There has been significant research undertaken at the CCG relating to modeling of the subsurface while considering the ever increasing volume and type of data available. Some of these areas are touched on below and either author can be directly contacted for further published references on a topic.

Research into Geostatistical Modeling for Reservoir Characterization and Subsurface Inference

A few selected research topics on recent advances on reservoir characterization and subsurface modeling at the CCG will be reviewed, grouped into the following three overlapping areas.

  1. Extracting Maximum Information from Big Data. Often our datasets are large, filled with many heterotopically sampled variables, some variables may be unrelated to properties of interest, some have unknown relationships to potential decisions to be made. Relevant information must be extracted from all available data and used to build geostatistical models.
  2. Model construction. There is no single model of the subsurface. A set of models that correctly represent uncertainty in the subsurface must be created. The generation of these models to incorporate all relevant information known about a reservoir has advanced in recent years. This involves the generation of new modeling techniques as well as improved inference of input parameters for these techniques.
  3. Making decisions based on multiple models created from available data is the goal. Uncertainty must be quantified in geostatistical models but the optimization of important reservoir management decisions is critical for improved stewardship of our natural resources. Extracting the maximum quantity of hydrocarbon at a minimal economic/social/environmental cost requires understanding of subsurface uncertainty management. Decisions such as the number of wells, well location, well management, solvents used, etc have a direct impact.
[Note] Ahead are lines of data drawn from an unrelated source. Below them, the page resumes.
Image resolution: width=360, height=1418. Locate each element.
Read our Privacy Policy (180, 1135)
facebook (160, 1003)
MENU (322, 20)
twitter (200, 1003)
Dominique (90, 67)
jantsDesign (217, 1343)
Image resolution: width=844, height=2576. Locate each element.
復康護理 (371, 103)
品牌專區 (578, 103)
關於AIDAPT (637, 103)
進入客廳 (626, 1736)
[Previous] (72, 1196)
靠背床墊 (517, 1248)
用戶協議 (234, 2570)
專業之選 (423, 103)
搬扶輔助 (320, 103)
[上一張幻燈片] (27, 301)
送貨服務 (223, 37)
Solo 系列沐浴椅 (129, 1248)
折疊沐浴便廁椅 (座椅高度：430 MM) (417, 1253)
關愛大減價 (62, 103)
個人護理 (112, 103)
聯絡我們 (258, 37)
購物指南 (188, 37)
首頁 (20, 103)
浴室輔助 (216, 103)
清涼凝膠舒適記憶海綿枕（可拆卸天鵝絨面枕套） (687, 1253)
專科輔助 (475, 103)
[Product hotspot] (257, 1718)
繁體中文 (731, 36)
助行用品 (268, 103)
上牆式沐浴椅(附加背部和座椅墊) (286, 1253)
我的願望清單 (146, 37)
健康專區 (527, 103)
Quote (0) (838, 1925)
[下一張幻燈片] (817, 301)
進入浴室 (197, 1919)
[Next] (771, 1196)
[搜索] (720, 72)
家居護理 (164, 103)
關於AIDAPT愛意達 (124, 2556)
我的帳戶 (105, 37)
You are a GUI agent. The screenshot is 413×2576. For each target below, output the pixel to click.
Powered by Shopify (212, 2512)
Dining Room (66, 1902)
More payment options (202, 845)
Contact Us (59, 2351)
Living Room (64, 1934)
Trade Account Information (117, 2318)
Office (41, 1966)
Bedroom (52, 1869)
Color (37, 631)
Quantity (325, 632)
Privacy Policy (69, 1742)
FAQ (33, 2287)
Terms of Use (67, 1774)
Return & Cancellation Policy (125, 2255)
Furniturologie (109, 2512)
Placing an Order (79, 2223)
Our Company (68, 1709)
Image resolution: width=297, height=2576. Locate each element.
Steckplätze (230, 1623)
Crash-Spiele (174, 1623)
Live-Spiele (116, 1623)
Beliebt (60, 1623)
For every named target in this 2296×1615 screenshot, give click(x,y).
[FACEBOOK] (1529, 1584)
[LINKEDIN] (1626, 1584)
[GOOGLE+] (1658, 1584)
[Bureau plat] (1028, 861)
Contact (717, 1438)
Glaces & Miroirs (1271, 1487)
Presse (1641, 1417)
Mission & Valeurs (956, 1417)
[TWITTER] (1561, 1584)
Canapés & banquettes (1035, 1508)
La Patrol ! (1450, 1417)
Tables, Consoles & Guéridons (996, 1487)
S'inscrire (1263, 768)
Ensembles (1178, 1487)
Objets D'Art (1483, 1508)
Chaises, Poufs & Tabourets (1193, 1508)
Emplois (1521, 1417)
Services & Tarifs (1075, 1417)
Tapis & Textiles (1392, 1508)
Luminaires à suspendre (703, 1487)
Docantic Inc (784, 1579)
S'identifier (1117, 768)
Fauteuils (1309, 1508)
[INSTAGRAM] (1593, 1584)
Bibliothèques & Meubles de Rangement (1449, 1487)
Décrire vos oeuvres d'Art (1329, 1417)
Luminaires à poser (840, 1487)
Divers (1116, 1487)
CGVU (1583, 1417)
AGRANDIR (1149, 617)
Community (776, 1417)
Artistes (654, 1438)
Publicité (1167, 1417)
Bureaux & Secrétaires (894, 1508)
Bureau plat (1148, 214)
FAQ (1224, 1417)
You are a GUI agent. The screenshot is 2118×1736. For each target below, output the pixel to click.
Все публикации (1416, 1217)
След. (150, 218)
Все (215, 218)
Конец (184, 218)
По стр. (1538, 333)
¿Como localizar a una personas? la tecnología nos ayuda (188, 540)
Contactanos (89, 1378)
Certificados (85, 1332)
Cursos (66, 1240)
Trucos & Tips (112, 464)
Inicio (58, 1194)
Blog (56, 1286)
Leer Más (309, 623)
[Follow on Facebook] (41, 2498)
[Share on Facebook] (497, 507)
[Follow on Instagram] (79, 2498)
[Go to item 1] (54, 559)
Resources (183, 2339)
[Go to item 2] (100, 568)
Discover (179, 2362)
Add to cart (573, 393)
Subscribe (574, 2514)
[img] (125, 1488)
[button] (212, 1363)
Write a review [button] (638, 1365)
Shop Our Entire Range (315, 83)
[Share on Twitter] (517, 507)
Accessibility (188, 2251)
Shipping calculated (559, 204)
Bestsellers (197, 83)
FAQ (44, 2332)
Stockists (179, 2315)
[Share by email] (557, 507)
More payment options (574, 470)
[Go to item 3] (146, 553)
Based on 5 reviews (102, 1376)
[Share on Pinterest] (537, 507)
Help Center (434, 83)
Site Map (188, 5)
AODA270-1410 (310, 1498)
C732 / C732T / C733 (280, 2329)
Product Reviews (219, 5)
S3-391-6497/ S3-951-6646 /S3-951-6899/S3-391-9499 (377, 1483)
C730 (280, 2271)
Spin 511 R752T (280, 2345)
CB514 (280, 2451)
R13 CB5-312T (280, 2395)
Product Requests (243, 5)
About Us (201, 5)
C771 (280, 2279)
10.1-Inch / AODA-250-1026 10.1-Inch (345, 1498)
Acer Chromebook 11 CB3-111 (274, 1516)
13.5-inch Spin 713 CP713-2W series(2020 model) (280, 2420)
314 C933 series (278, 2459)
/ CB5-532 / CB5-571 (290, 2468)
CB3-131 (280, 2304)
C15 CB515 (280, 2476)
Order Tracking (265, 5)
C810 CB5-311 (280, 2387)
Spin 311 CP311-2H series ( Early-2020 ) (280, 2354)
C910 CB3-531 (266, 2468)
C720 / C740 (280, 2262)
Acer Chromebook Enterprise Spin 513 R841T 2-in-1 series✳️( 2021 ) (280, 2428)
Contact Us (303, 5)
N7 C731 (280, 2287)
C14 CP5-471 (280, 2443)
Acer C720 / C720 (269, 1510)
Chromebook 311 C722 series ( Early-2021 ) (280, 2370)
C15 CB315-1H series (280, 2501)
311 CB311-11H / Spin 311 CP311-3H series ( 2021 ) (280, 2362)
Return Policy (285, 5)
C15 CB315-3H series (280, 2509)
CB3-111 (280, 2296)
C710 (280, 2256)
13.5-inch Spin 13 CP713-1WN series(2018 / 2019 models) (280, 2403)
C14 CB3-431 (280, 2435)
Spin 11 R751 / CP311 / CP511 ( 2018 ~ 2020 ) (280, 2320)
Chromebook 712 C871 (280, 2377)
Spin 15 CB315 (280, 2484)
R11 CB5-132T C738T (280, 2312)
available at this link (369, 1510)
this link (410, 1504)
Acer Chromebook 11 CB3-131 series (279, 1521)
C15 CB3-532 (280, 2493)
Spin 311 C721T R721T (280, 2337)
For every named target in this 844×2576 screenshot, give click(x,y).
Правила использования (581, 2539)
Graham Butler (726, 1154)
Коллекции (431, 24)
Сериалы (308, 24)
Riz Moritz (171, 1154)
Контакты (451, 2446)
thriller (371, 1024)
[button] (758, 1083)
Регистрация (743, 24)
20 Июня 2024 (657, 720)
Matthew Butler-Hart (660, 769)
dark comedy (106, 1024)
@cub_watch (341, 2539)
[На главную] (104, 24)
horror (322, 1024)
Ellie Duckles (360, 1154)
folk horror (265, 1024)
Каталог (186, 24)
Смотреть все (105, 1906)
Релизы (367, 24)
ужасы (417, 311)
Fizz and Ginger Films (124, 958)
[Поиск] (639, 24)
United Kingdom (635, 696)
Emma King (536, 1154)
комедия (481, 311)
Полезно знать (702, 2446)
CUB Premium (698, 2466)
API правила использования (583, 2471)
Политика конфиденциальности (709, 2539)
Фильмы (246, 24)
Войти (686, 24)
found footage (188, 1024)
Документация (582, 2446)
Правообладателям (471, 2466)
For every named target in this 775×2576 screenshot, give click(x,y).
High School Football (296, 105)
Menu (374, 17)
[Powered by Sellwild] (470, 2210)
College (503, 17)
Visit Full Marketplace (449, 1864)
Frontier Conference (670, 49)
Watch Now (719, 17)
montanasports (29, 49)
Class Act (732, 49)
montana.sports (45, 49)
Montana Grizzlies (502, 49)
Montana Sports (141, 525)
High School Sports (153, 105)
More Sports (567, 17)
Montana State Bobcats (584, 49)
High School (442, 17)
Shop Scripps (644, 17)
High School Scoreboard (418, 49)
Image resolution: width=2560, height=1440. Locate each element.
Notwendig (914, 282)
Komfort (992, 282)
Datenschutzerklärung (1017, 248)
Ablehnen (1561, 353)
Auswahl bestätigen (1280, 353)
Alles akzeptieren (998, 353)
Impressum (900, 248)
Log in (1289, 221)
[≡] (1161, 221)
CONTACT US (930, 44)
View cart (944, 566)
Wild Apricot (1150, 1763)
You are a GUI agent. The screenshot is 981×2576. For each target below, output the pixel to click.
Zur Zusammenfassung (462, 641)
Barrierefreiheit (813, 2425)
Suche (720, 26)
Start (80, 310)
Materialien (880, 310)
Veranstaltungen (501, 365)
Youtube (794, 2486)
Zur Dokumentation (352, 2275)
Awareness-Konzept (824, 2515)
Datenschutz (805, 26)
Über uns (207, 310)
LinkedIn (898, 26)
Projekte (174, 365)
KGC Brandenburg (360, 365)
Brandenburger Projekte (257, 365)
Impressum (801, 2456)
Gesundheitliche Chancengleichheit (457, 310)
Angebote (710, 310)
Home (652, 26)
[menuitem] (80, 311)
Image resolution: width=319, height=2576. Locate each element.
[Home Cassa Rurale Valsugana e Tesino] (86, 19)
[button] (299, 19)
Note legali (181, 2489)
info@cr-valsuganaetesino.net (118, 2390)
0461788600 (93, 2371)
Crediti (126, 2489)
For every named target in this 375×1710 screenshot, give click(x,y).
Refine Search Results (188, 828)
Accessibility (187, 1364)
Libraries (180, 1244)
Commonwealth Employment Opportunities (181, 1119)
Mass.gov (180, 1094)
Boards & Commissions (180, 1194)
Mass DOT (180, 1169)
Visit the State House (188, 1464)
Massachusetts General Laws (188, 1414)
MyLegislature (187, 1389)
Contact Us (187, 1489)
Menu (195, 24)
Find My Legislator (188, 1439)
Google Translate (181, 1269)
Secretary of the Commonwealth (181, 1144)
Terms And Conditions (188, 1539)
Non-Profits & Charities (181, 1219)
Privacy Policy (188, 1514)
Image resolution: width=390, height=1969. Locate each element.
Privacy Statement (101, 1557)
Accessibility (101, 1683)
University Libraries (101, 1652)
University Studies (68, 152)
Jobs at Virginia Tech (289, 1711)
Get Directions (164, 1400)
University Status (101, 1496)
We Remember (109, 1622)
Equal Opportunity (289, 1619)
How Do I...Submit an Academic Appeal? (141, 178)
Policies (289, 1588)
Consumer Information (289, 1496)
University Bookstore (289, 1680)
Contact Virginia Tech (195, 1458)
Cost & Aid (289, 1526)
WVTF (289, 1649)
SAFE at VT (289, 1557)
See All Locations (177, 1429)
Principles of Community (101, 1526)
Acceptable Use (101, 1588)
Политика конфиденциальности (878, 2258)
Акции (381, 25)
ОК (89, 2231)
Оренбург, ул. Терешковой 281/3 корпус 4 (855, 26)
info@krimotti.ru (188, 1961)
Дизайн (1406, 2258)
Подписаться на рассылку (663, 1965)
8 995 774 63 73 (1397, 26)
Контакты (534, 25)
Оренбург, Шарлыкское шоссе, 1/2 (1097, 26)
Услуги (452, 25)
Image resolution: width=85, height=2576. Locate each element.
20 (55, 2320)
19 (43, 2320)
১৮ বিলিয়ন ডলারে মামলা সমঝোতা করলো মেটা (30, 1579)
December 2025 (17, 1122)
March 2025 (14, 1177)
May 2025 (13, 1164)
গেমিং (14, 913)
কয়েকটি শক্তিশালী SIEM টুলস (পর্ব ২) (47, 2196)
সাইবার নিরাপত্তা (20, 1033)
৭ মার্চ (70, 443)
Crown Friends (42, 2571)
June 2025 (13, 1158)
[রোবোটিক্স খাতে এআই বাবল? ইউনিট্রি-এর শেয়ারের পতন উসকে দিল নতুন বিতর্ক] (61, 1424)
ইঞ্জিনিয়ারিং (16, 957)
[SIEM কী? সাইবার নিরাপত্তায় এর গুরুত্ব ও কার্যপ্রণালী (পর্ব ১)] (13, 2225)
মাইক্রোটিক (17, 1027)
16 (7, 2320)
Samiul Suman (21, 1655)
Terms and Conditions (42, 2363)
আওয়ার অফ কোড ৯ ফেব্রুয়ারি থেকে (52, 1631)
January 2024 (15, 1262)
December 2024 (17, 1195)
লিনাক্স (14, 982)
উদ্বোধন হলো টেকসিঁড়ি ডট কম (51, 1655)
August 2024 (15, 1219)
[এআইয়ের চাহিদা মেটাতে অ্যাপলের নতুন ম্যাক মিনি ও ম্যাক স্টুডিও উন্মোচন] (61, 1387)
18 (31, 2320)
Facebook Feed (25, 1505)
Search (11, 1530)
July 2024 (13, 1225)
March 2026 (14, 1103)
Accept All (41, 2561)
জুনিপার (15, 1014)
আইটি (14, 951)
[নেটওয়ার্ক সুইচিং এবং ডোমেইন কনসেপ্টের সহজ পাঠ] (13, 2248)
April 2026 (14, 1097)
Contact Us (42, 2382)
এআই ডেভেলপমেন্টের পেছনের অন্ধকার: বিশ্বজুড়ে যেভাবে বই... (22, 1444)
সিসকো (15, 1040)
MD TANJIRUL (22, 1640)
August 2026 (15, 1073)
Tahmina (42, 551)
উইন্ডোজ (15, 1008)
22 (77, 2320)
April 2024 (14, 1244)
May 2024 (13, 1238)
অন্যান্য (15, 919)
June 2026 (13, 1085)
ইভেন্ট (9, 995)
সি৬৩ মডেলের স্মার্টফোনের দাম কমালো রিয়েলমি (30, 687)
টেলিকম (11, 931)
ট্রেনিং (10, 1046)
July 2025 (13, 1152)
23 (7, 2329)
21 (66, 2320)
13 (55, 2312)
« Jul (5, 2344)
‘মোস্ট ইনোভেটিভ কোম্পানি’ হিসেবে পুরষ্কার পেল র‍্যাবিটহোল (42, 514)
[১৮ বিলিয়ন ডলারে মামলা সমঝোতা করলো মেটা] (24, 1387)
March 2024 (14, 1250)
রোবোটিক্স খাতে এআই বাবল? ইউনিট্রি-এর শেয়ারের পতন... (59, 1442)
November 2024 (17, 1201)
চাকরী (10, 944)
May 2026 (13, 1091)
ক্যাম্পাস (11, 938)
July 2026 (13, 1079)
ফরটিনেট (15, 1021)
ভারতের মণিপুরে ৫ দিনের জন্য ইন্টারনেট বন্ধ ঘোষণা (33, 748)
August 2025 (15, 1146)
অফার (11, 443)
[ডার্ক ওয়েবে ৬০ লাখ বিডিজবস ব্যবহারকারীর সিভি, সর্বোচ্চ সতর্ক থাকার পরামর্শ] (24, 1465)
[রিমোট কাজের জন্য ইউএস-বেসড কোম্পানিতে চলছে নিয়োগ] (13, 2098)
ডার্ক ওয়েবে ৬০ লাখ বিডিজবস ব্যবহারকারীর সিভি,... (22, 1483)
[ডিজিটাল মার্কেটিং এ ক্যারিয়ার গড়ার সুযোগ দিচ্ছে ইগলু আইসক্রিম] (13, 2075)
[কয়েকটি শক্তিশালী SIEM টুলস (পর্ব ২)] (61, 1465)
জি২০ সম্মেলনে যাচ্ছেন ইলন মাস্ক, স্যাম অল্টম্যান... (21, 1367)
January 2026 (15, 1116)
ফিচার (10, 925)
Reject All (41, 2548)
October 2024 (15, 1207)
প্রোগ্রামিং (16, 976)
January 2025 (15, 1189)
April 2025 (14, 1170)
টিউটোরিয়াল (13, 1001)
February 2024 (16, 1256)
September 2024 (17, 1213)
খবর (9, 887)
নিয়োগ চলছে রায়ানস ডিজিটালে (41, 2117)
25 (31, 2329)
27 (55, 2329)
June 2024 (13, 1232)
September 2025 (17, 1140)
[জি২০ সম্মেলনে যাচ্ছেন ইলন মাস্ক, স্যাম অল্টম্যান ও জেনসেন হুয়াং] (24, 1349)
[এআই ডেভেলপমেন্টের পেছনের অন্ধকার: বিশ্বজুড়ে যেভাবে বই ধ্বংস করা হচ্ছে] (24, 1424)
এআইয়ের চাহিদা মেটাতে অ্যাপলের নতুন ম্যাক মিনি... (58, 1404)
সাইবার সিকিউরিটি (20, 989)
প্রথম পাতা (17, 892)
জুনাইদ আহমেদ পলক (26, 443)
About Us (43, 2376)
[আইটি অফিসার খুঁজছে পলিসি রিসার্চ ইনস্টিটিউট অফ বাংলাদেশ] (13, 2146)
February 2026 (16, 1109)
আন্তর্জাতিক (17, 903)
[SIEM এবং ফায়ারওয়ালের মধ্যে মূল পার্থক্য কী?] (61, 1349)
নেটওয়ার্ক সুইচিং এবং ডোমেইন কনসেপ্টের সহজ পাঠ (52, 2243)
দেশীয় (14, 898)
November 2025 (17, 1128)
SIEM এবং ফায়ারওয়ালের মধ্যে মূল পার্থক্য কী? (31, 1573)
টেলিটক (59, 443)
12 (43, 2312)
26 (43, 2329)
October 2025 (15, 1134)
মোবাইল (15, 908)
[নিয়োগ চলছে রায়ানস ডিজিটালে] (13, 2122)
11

Providing tools and guidance on how to make decisions based on multiple numerical geostatistical models is a goal of the CCG.
Fig. 1
Figure 1. Left, space of uncertainty A: consider a space of all possible models, for a sand/shale facies model with 1M cells there would be a total of 21,000,000 possible models. Space of uncertainty B: the number of potential models can be reduced to a subset of A by considering only those models that honor available well data. Space of uncertainty C: the number of potential models can be further reduced to subset C by considering only those models that match all available data such as well data, production data, well test data, geophysical data, geological interpretations of data etc. Generating n models/realizations that represent the space of uncertainty for a domain (subset C) is the goal of geostatistical modeling (right). Finally, based on the result of some transfer function applied to these models (i.e. flow simulation) the risk of making choice #1 or choice #2 (i.e. two different well configurations) can be evaluated (below right).

Domain Setting

The CCG conducts research specifically related to reservoir characterization for conventional and unconventional hydrocarbons. We have explored many different case studies for diverse geological settings and provided many tools for modeling specific problems related to subsurface inference because of the diversity in the companies that support CCG research; each modeling domain has its own unique challenges.

The CCG is geographically located in Alberta, thus the oil sands do play a role in our research; however, virtually all research discussed here has also been applied to conventional and/or unconventional oil and gas plays. There are site specific considerations for modeling but here we take a general approach to reviewing CCG geostatistical research relevant to big data applied to deposits of interest in Canada.

Research Topic 1: Extracting Maximum Information from Big Data

One common issue with big data is missing data. Often records are incomplete and the techniques used for inference and extrapolation of subsurface properties require complete records. If we are modeling m variables and some samples do not contain a full assay of all m variables, data imputation is the solution (Barnet and Deutsch 2015). Imputation is the process of estimating or simulating values for samples that have less than m measurements, which is required by many geostatistical modeling methodologies. Imputation of missing values considering uncertainty, spatial correlation and all available data generates multiple datasets such that every realization can be built using a different data set (Barnet and Deutsch 2015). This is perfectly aligned with our geostatistical workflow of generating n models that span all known sources of uncertainty. If some variables are missing from select sample locations (Figure 2 left) they can be ‘filled in’ such that each realization has a different input data set that considers the uncertainty in these missing samples (Figure 2 middle) to obtain a final response, such as volume of oil in place, of the ensemble of models (Figure 2 right). From the very start of the modeling process, it is important to consider and incorporate all aspects of uncertainty, even uncertainty in the data.

Fig. 2
Figure 2. Schematic illustration of a geostatistical modeling framework with multiple imputation (Barnett and Deutsch 2015).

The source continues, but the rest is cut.